── Extract to read

Constrained by infrastructure that can’t keep pace

As a fast-growing digital content platform, KuKu’s mission is to deliver personalized, engaging experiences to every user through smarter, data-driven insights. But rapid growth exposed limits in their data infrastructure. Data infrastructure costs and complexities were also growing with their scaling user base. “Getting critical insights about our business could take one to two days,” Vishal Sarkar, Head of Analytics at KuKu, said. “If we noticed a high failure rate in a payment gateway or needed to optimize a marketing campaign, we simply couldn’t respond fast enough.”

The company’s analytics needs were complex and diverse. Over 100 dashboards served stakeholders across product, business and content teams, tracking everything from new user acquisition and monetization funnels to content engagement by genre and demographics. Average listening time, retention rates and subscription renewal metrics all required near real-time visibility for informed decisions. Additionally, KuKu was building in-house ML models to power personalized content recommendations, demanding robust data pipelines and flexible compute resources.

As the business grew, the team faced additional challenges around governance and access controls. “We needed fine-grained control over who could access what data, especially sensitive customer information,” Vishal said. With clickstream data flowing through Firebase and multiple pipelines serving various stakeholders, the risk of accidental data corruption or unauthorized access grew alongside the business. At the same time, they needed ways to control infrastructure costs and better visibility as data volumes continued to scale.

Supporting user growth with data intelligence

KuKu’s migration to the Databricks Data Intelligence Platform on Google Cloud marked a fundamental shift in how the company approaches data and analytics. The decision to run Databricks on Google Cloud was strategic. Clickstream data already flowed through Firebase and BigQuery, and data was already stored in Google Cloud Storage (GCS). Staying within the Google ecosystem enabled seamless integration and minimized data transfer costs and latency. “The data was already present on Google Cloud, so while choosing to migrate to Databricks, it was an easier option,” Vikas Goyal, CTO and co-founder at KuKu, said. Together, Databricks and Google Cloud provide KuKu with the speed and flexibility to process massive volumes of streaming user data in real time.

Today, over 100 dashboards powered by Databricks serve stakeholders across product, business and content teams, tracking everything from user acquisition and monetization to content engagement and retention. To support this scale, the company implemented a medallion architecture using Delta Lake to process streaming user event data through Bronze, Silver and Gold layers of data. Raw, immutable data is ingested at the Bronze layer, then cleaned, transformed, validated and de-duplicated in the Silver layer, before being curated into analytics-ready formats in the Gold layer. This multilayered approach ensures data quality and integrity while supporting real-time event processing and batch workloads. Data is stored as cost-effective Parquet files in GCS, with Delta Lake providing the transactional layer for reliability and performance.

────
── Record set

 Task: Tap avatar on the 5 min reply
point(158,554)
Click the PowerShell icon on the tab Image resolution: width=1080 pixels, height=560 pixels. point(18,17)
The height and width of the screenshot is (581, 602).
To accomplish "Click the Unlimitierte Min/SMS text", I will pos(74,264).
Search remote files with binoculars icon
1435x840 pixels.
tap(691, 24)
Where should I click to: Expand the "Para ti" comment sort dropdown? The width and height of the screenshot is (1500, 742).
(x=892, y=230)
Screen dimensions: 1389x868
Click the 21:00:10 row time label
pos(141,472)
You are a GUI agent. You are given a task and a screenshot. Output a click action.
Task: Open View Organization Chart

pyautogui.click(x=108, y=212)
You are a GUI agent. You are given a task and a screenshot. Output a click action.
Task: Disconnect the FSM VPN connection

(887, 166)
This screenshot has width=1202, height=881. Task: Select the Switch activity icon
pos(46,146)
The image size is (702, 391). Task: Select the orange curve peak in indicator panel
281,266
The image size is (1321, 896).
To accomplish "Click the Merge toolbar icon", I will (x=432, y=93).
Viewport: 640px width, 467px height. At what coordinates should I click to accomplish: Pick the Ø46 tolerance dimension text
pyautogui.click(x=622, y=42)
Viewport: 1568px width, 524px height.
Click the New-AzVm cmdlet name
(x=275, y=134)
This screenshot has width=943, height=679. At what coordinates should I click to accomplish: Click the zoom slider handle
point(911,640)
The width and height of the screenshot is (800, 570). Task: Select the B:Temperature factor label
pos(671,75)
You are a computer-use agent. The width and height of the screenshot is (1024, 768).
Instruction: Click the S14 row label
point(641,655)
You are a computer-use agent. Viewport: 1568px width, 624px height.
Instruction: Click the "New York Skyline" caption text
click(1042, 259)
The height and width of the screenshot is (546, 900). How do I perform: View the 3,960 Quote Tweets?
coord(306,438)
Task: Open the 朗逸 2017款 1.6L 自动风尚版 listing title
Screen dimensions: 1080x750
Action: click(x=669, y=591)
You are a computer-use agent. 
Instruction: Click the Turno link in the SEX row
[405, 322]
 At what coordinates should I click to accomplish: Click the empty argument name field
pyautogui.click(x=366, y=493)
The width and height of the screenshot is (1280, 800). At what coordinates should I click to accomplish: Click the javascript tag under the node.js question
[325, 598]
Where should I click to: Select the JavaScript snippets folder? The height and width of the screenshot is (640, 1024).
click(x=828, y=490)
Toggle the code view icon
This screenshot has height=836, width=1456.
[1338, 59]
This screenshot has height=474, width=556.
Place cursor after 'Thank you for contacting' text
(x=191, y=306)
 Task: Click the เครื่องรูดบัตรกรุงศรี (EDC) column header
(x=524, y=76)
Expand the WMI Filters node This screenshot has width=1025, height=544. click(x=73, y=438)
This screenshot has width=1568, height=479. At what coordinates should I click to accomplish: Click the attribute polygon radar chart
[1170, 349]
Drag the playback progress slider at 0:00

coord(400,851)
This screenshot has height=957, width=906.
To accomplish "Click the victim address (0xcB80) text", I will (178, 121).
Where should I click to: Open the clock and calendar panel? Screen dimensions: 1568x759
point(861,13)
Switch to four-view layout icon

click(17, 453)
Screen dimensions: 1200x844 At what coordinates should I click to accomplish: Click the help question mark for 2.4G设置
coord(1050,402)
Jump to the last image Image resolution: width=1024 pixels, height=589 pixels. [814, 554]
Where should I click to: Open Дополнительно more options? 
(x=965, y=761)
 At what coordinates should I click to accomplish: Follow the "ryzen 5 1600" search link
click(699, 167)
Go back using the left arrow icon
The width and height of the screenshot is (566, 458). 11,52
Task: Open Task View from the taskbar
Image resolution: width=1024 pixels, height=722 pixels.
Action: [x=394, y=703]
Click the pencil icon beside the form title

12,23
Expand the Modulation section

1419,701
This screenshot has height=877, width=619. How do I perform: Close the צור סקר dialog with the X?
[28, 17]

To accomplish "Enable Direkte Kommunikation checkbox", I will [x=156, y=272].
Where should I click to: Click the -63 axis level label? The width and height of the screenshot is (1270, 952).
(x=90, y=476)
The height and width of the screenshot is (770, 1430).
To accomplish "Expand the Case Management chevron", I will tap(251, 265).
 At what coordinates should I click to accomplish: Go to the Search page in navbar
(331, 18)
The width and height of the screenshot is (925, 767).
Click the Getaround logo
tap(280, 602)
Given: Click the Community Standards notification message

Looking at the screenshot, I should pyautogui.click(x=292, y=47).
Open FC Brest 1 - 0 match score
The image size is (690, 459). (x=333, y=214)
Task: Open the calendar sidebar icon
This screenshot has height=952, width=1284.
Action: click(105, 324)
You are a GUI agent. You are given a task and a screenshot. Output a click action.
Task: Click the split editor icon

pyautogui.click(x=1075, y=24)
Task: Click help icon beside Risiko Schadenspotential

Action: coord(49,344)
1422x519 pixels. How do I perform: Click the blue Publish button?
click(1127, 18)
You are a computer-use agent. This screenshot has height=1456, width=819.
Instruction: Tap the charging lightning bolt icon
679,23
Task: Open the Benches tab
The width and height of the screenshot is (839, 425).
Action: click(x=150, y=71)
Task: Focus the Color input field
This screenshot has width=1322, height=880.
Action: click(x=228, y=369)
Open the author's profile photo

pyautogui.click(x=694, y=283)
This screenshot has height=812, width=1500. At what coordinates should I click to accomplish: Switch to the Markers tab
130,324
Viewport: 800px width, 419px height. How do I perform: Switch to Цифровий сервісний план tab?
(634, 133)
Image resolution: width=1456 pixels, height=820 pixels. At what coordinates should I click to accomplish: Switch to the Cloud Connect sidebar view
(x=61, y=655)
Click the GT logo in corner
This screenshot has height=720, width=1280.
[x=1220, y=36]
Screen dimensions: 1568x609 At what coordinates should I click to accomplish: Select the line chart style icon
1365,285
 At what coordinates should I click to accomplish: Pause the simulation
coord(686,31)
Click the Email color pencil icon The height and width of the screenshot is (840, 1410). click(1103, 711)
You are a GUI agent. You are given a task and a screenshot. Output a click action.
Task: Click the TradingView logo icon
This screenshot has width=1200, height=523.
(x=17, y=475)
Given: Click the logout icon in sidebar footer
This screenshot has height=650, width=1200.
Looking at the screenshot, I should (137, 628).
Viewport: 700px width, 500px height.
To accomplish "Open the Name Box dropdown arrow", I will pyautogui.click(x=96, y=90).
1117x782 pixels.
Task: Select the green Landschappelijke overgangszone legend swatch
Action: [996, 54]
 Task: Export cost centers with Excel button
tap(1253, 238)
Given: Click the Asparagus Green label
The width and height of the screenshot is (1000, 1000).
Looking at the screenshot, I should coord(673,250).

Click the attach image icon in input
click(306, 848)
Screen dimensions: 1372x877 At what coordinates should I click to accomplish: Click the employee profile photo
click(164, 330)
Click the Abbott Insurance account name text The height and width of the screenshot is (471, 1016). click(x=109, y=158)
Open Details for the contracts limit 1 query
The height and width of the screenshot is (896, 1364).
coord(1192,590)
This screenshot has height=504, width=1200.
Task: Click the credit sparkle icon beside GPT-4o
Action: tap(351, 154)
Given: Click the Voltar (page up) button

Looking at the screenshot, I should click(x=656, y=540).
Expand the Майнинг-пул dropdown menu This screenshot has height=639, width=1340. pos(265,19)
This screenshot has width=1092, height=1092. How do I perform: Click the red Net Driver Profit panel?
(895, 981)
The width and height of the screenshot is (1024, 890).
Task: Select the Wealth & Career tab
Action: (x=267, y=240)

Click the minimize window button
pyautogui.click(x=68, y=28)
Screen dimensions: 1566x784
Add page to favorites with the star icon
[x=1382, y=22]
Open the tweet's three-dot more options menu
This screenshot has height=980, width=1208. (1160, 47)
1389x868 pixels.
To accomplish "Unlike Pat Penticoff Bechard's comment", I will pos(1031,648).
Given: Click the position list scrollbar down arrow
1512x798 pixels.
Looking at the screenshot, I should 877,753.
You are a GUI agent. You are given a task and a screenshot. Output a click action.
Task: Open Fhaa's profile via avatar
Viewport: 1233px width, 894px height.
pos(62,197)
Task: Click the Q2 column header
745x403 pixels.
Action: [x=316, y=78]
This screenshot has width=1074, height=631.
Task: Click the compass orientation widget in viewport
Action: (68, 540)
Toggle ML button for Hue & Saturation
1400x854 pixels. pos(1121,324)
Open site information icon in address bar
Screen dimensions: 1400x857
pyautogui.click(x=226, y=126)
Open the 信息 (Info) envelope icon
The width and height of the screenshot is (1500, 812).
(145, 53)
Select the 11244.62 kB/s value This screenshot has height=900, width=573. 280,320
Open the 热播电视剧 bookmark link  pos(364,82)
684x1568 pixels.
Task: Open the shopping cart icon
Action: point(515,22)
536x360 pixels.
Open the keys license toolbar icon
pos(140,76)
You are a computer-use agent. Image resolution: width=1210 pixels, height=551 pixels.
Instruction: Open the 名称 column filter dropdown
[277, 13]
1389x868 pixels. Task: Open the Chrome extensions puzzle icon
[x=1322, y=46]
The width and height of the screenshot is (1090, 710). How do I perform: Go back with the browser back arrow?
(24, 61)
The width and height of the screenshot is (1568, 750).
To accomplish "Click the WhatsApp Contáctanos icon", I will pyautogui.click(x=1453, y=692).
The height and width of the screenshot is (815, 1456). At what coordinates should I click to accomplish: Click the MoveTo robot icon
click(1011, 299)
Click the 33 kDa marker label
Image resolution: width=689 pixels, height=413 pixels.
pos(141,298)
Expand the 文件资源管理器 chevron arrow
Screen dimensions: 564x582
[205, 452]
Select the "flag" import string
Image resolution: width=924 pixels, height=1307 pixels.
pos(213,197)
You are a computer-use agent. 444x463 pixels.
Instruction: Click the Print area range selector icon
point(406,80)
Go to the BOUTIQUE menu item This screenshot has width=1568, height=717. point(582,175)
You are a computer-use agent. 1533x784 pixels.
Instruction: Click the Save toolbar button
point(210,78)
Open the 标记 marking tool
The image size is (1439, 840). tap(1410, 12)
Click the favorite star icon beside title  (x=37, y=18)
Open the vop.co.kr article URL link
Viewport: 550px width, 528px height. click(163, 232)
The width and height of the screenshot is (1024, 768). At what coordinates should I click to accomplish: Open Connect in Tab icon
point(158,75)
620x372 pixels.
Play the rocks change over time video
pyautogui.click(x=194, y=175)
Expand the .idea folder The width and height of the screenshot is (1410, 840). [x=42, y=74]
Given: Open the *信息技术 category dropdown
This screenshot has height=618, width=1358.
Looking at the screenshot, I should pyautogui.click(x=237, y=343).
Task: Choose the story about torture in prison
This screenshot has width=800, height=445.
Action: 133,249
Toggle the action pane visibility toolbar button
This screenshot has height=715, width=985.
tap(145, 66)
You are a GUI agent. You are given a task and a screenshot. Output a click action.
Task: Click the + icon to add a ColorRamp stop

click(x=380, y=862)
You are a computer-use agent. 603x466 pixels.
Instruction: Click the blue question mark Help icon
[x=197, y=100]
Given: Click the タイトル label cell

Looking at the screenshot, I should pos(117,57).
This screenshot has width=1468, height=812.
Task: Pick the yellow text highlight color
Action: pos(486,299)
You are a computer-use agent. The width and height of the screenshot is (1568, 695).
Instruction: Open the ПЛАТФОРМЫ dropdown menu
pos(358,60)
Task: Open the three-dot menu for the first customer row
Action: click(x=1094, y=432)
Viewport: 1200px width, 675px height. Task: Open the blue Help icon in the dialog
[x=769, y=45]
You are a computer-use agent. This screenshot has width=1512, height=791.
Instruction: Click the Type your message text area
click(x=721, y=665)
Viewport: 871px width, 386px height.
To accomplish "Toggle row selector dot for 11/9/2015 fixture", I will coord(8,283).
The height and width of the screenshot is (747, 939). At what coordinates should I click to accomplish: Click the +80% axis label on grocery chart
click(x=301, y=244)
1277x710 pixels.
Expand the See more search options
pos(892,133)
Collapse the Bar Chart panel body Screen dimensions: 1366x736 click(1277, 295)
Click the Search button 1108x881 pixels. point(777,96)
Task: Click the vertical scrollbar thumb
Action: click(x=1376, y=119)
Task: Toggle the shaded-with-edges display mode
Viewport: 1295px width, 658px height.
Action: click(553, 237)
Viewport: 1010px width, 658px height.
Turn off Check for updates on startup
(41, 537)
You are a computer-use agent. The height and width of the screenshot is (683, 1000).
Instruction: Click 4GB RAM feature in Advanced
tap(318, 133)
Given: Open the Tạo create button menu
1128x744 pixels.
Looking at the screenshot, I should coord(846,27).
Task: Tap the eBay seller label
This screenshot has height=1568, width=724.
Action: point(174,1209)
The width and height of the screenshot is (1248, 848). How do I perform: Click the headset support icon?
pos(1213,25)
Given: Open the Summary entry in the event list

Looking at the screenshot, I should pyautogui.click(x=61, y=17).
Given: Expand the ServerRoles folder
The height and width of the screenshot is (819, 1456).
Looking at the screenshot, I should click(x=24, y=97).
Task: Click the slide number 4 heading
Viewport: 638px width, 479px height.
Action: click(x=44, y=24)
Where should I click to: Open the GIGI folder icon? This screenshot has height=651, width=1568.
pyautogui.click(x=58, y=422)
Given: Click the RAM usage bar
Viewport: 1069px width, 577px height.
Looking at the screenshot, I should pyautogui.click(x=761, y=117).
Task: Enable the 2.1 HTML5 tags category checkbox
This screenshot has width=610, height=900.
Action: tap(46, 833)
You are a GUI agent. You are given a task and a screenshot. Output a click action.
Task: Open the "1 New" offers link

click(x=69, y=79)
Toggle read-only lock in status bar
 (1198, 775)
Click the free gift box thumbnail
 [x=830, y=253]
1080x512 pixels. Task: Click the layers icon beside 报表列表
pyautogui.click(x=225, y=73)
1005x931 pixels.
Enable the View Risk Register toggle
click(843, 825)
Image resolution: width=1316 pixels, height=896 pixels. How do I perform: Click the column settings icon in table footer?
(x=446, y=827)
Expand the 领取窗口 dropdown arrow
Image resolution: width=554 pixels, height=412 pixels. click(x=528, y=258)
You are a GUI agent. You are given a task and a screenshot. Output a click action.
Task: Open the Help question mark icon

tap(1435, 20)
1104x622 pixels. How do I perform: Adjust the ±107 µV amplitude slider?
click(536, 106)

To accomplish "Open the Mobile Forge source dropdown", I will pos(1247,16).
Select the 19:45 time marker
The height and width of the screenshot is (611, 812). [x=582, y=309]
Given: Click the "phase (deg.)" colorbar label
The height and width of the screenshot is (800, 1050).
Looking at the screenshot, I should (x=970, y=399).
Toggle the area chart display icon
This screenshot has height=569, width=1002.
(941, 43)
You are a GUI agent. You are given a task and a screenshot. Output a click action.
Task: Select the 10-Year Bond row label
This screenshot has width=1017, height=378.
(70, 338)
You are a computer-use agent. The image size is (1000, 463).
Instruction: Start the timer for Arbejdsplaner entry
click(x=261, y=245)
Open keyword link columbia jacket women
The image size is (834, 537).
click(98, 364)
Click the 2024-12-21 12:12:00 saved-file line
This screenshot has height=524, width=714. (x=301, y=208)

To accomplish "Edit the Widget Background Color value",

────

Tasks to perform:
(1) From the KuKu case study, set down word for word the part that opens with the words containing "The company’s analytics" and closes with "flexible compute resources.".
(2) In the KuKu case study, list every operation applied to data in the Silver layer.
(3) Answer these questions from the KuKu case study:
(a) How long could getting critical insights about the business take?
(b) What positions does Vikas Goyal hold at KuKu?
(c) In what file format is data stored in GCS?

Outputs in order:
(1)
The company’s analytics needs were complex and diverse. Over 100 dashboards served stakeholders across product, business and content teams, tracking everything from new user acquisition and monetization funnels to content engagement by genre and demographics. Average listening time, retention rates and subscription renewal metrics all required near real-time visibility for informed decisions. Additionally, KuKu was building in-house ML models to power personalized content recommendations, demanding robust data pipelines and flexible compute resources.

(2)
- Cleaned
- Transformed
- Validated
- De-duplicated

(3)
(a) One to two days.
(b) CTO and co-founder.
(c) Parquet files.